Lashyla shrugged. “I have a whole
year
to do that. Besides, I need someone to fight the challenge for me before I can steal a mate.”
Aurelius’s eyebrows rose. “And you want that
someone
to be me?”
Lashyla’s gaze softened and she reached up to cup his cheek. “No, Aurelius,” she purred. “I would never send you into the ring to fight for another lesser mate. You are far too valuable to risk so casually. I would of course find another mate more suited to fighting, and he would answer any challenges for me, just as my mother did with Ringmaster Thorin.”

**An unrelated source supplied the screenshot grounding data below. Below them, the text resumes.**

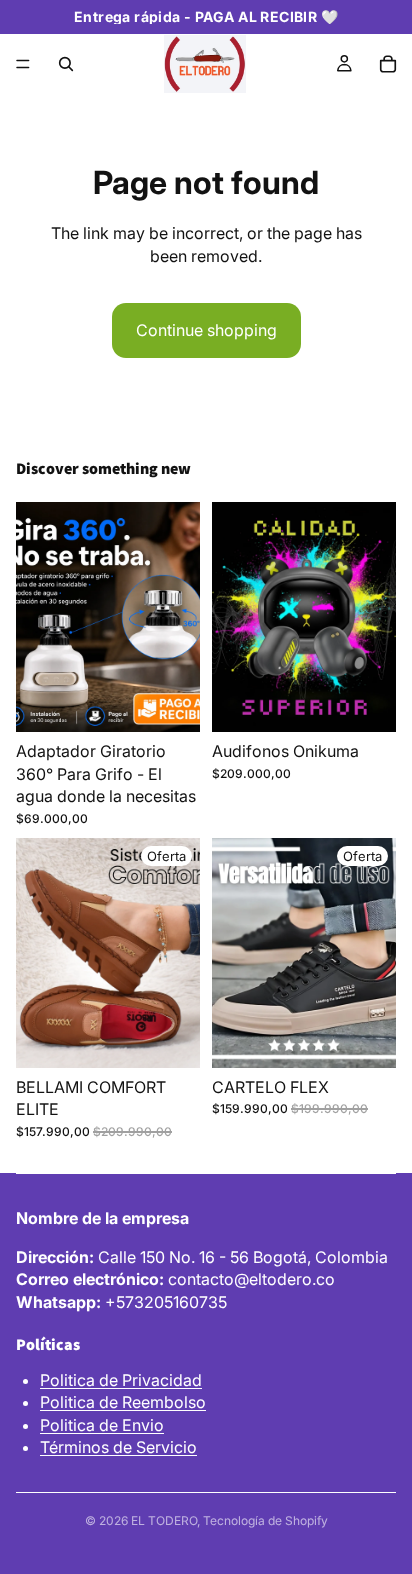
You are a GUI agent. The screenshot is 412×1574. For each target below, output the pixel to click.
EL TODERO (164, 1520)
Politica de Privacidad (121, 1380)
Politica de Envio (102, 1425)
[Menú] (23, 64)
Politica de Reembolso (123, 1402)
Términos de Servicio (118, 1447)
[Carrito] (388, 64)
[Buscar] (66, 64)
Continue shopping (206, 330)
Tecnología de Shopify (265, 1520)
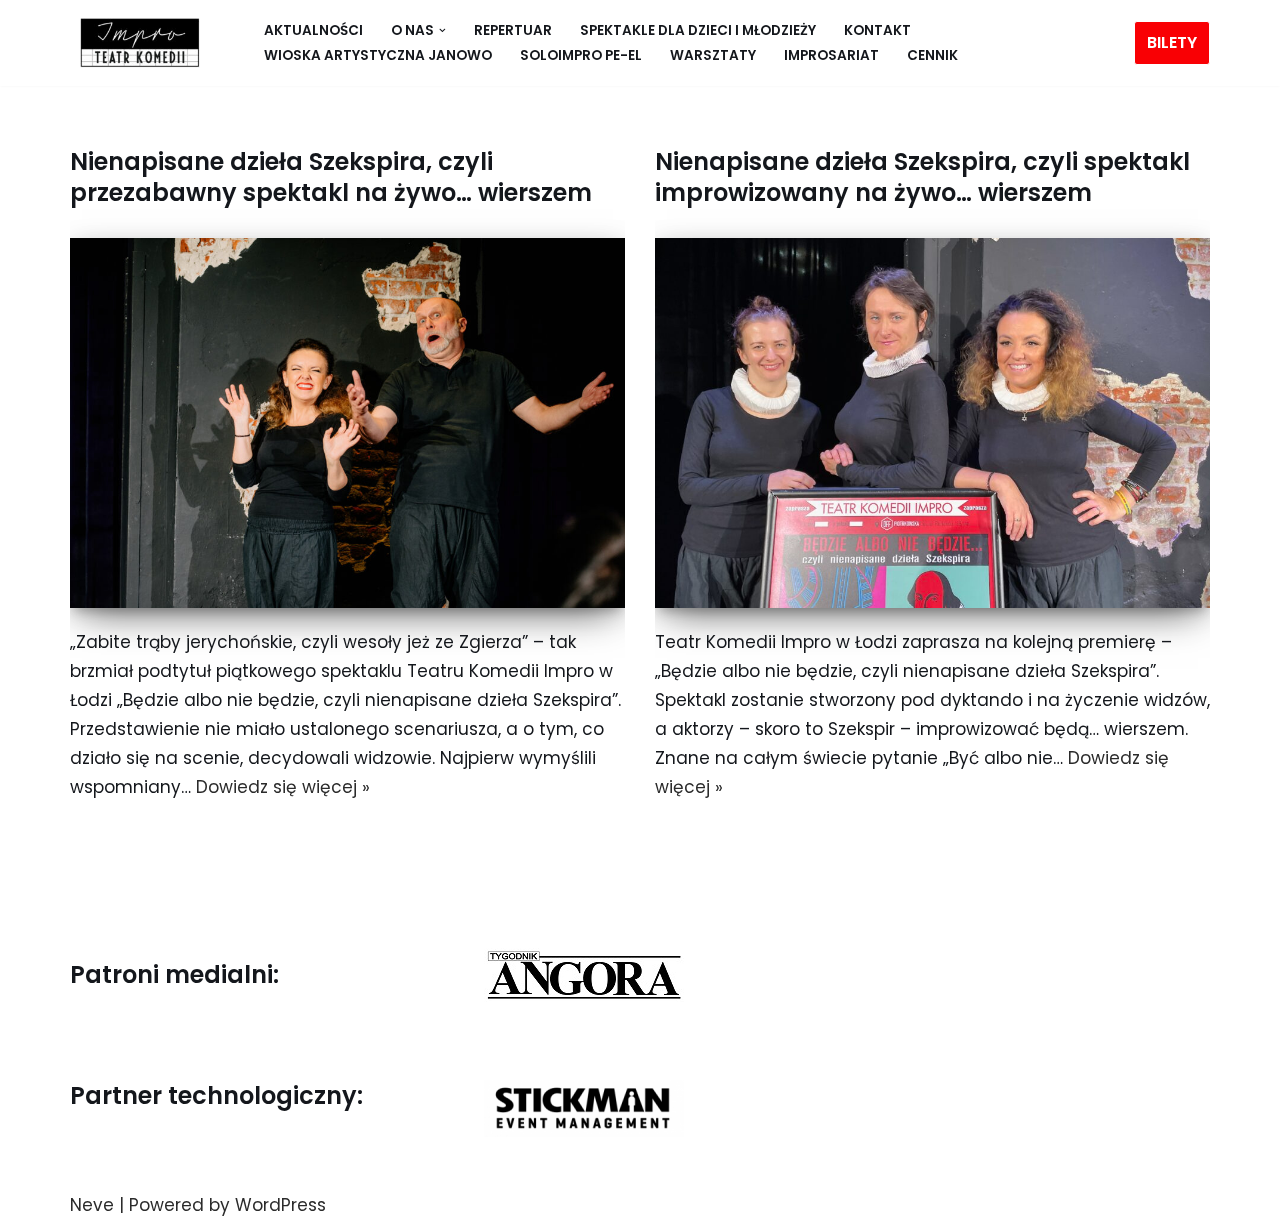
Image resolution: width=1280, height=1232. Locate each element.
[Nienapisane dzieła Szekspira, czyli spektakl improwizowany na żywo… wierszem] (932, 423)
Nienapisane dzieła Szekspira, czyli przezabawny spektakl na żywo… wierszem (331, 177)
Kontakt (877, 30)
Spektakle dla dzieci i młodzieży (698, 30)
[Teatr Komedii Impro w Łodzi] (135, 43)
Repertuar (513, 30)
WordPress (280, 1205)
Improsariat (831, 55)
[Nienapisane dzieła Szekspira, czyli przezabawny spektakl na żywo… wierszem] (347, 423)
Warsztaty (713, 55)
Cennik (932, 55)
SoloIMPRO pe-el (581, 55)
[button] (442, 30)
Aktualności (313, 30)
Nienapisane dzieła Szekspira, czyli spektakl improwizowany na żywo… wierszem (922, 177)
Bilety (1172, 42)
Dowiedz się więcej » (283, 787)
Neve (92, 1205)
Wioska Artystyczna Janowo (378, 55)
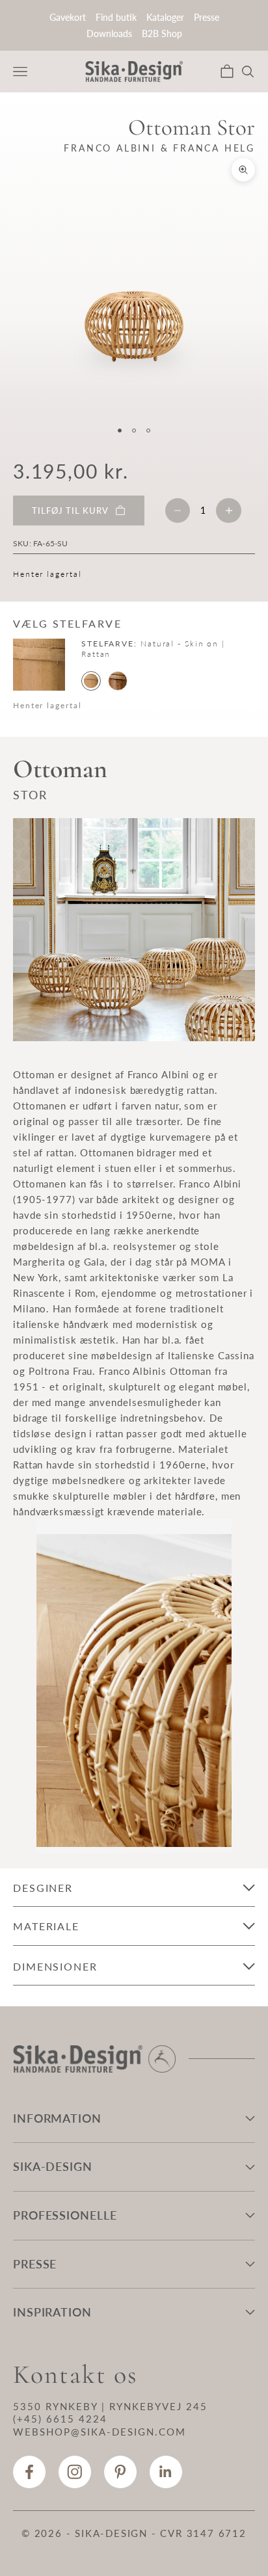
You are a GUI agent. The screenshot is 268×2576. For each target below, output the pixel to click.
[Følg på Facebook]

Aurelius’s brow knitted, and he was about to press her further on the matter when another horn sounded, much deeper than before. This time the sound was carrying up to them from the center of the ring. Aurelius cast his eyes below and saw a very large man, a rippling wall of muscle with long, braided blond hair, clad only in ragged green shorts. Standing beside him were a pair of guards holding a giant shell horn between them. The stadium grew silent and then that giant man spoke in a deep, vibrant voice.

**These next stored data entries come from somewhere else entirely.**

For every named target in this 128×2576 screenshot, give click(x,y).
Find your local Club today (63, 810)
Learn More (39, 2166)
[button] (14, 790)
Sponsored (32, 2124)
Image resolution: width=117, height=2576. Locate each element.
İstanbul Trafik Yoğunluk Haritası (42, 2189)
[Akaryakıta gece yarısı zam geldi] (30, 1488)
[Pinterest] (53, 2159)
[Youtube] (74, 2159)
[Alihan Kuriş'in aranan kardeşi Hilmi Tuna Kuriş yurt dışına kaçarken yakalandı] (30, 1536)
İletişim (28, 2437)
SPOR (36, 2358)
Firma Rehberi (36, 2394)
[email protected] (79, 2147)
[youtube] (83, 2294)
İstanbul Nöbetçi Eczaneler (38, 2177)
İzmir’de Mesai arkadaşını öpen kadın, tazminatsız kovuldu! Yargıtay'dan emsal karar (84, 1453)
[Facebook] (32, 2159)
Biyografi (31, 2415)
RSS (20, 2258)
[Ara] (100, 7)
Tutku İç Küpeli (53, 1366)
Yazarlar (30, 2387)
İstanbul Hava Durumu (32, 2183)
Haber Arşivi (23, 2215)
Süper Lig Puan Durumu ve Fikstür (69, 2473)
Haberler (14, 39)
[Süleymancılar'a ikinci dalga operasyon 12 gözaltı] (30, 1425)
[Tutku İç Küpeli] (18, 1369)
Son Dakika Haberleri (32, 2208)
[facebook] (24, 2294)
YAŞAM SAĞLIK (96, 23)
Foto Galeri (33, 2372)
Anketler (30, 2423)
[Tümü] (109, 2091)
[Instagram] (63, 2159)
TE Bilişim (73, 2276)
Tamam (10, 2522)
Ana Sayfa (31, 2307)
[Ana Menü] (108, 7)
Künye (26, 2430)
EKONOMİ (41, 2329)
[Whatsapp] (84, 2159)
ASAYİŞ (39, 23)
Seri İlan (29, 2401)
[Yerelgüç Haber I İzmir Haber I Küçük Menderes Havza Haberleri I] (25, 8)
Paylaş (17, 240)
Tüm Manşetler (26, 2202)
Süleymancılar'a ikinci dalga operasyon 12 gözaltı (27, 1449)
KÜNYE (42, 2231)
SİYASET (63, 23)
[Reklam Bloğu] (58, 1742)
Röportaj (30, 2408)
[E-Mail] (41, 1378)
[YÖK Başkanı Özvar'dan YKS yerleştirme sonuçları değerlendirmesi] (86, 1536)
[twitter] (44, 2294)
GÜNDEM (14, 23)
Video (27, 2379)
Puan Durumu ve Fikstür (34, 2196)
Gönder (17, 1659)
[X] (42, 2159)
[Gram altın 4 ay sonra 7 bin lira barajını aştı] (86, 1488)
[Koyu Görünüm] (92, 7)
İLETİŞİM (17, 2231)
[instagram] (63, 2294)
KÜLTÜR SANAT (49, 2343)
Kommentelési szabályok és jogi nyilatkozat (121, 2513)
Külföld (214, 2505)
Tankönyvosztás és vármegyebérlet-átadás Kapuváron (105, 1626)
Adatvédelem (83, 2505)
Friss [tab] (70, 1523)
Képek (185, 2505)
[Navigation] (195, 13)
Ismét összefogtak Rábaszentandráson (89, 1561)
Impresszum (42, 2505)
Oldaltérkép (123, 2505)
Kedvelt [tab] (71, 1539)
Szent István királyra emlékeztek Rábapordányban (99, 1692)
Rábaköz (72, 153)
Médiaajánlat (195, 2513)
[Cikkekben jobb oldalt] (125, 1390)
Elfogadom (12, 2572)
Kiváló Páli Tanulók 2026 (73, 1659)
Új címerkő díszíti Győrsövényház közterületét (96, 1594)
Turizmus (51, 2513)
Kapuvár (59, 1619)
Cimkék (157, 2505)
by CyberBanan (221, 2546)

“Welcome Merians! Tonight we have a number of very special challenges for you. The first challenger is this hideous old man, who condemned himself to death by stealing from the queen!”

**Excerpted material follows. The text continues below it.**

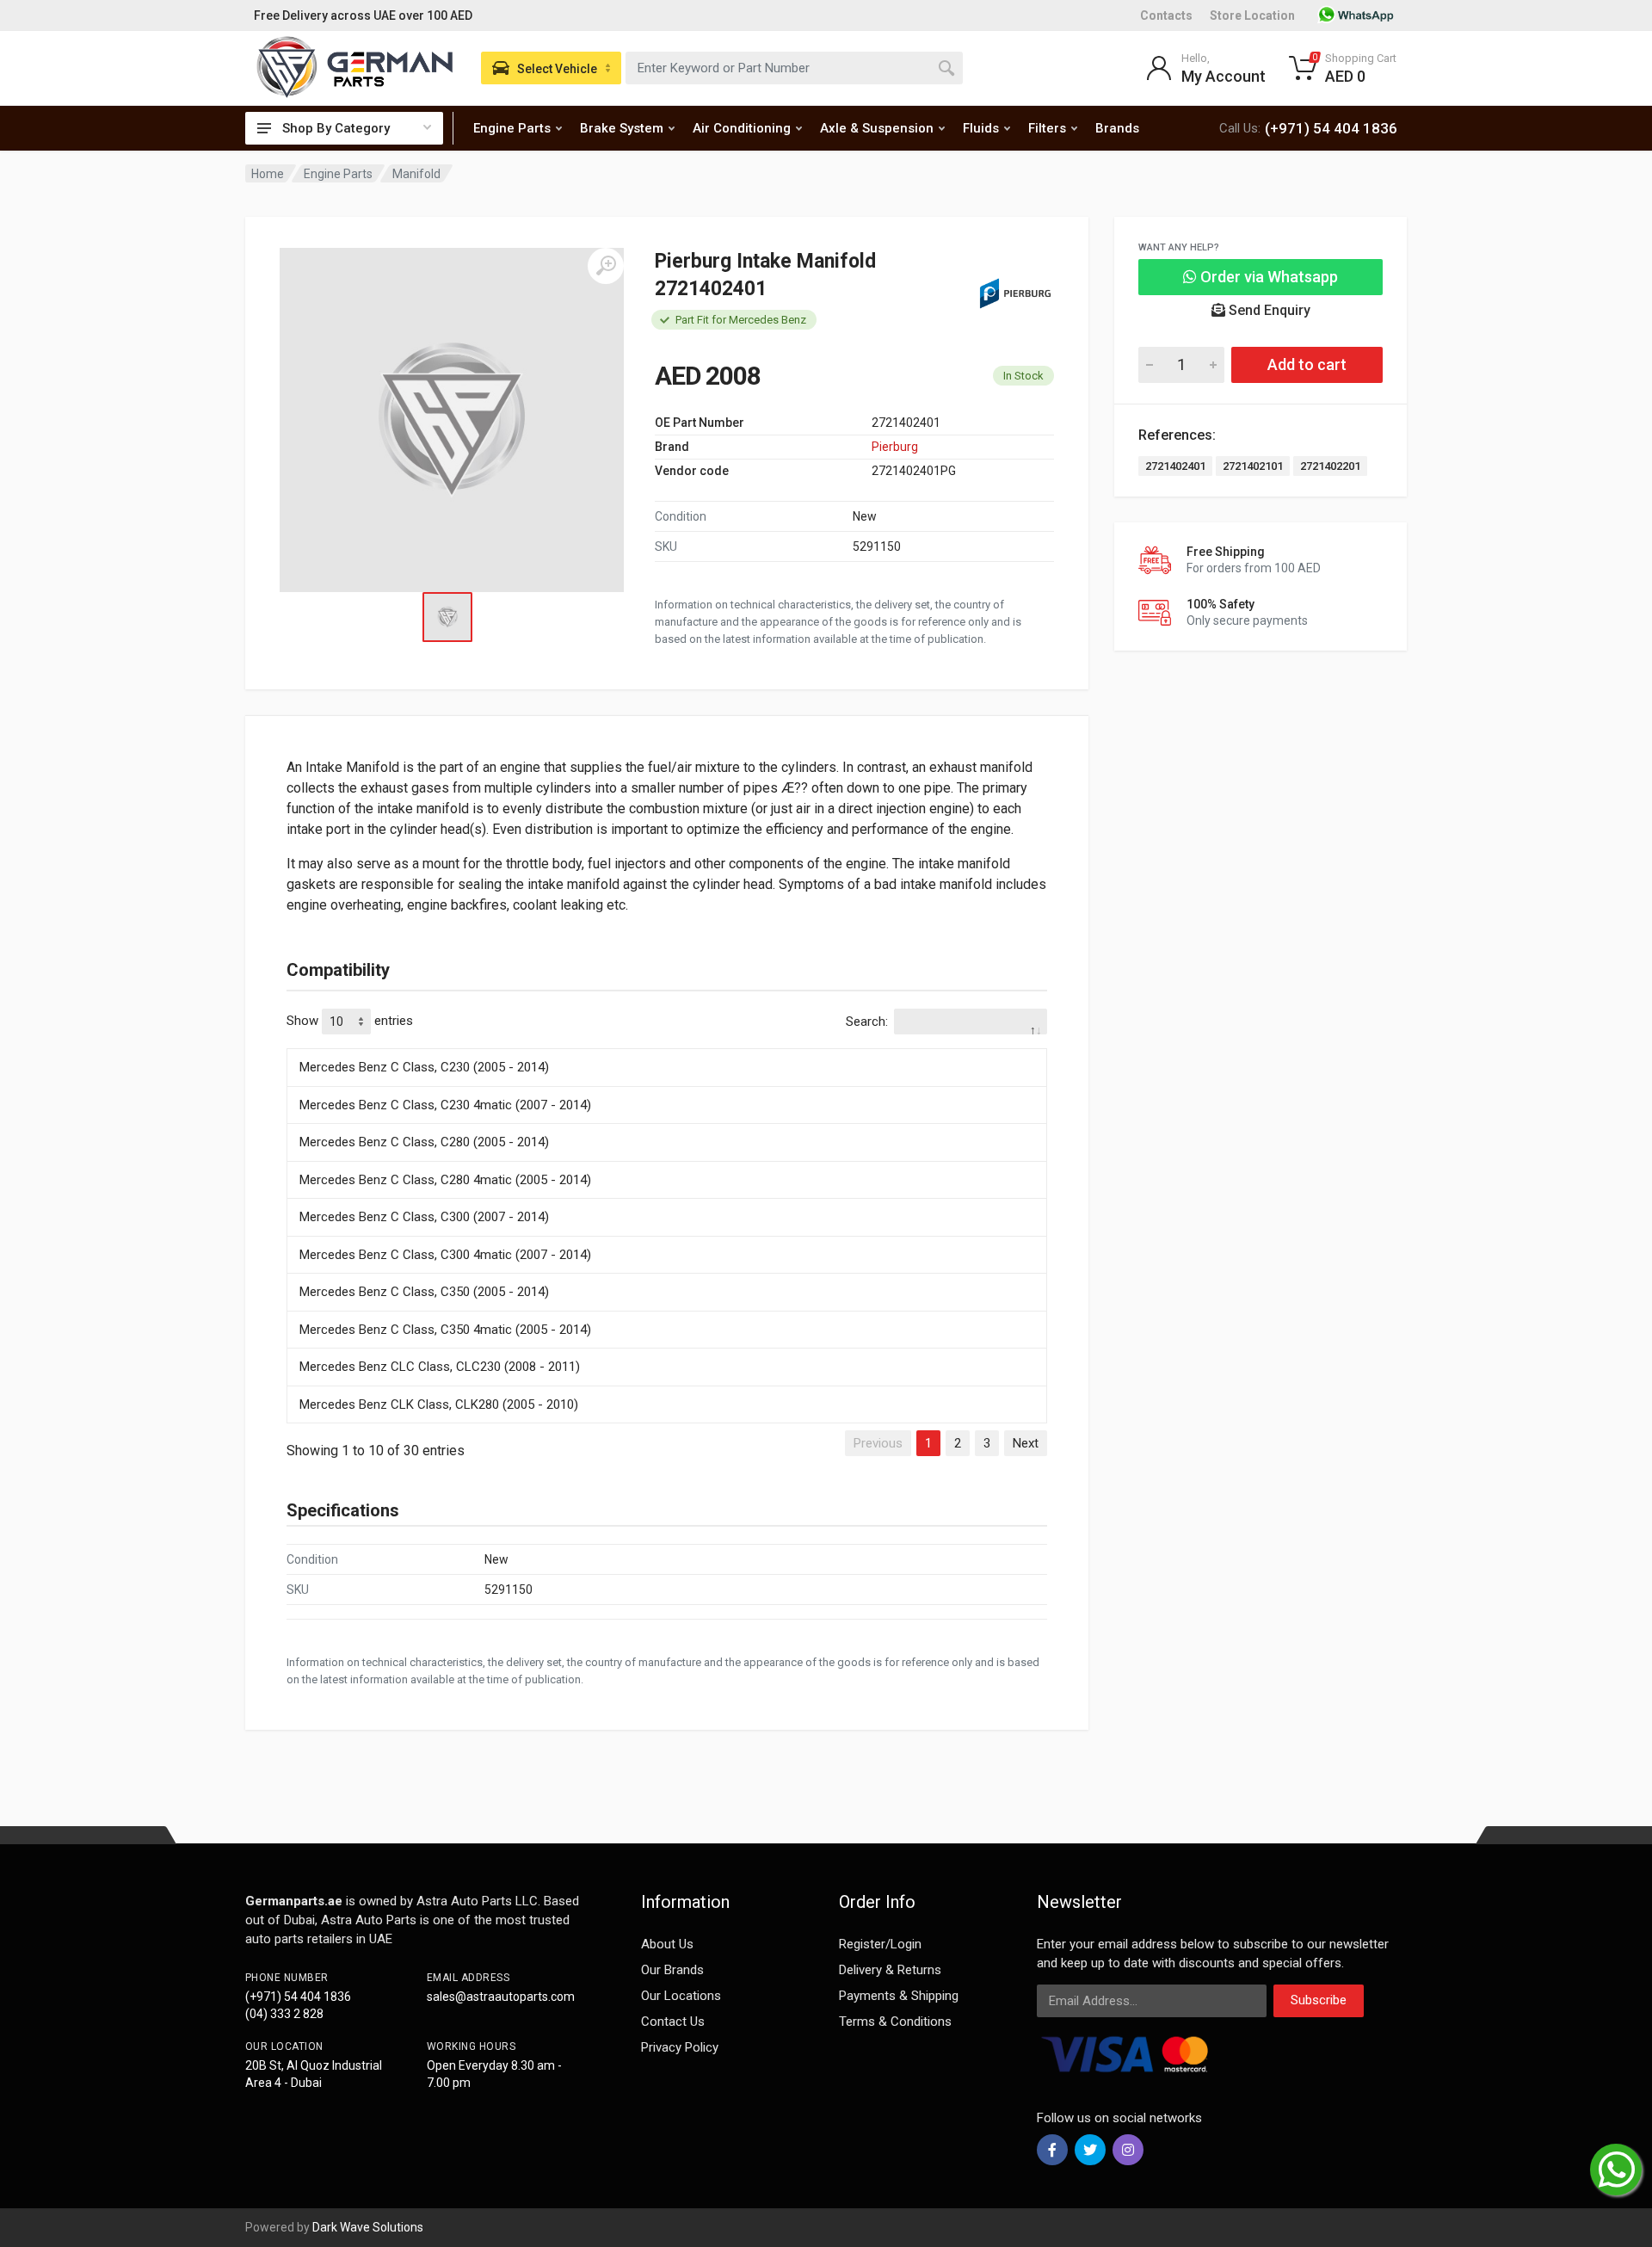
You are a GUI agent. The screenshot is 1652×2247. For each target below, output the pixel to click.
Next (1026, 1443)
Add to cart (1307, 364)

A collective gasp went up from the audience.
The giant in the center of the ring turned and gestured to one side, where an old man was all but carried into the ring by a pair of guards. Aurelius watched with rising suspicion. That flowing white beard and hair . . . Then he had a flash of déjà vu, back to his first moments after crash landing in Mrythdom, and Aurelius turned to Gabrian, his eyes suddenly wide.”Is that . . .”
Gabrian gave his head a quick shake.
“As you can see,” the ringmaster went on, “he is indeed old, and undoubtedly weak. What do you think? Should we give him a fighting chance? Or a
quick
death . . . ?”
The crowds erupted with a roar, and the announcer cupped a hand to his ear, as if straining to hear them. “What was that? You said a fighting chance? Well, what could be more
fair
than fighting one of the elves, renowned throughout Mrythdom for their sense of fairness!”
The announcer gestured broadly to another side of the arena where a beautiful woman with honey-golden hair was escorted into the ring by not two but four guards, two of whom held long sticks at her back with strange tentacled creatures tied to the ends.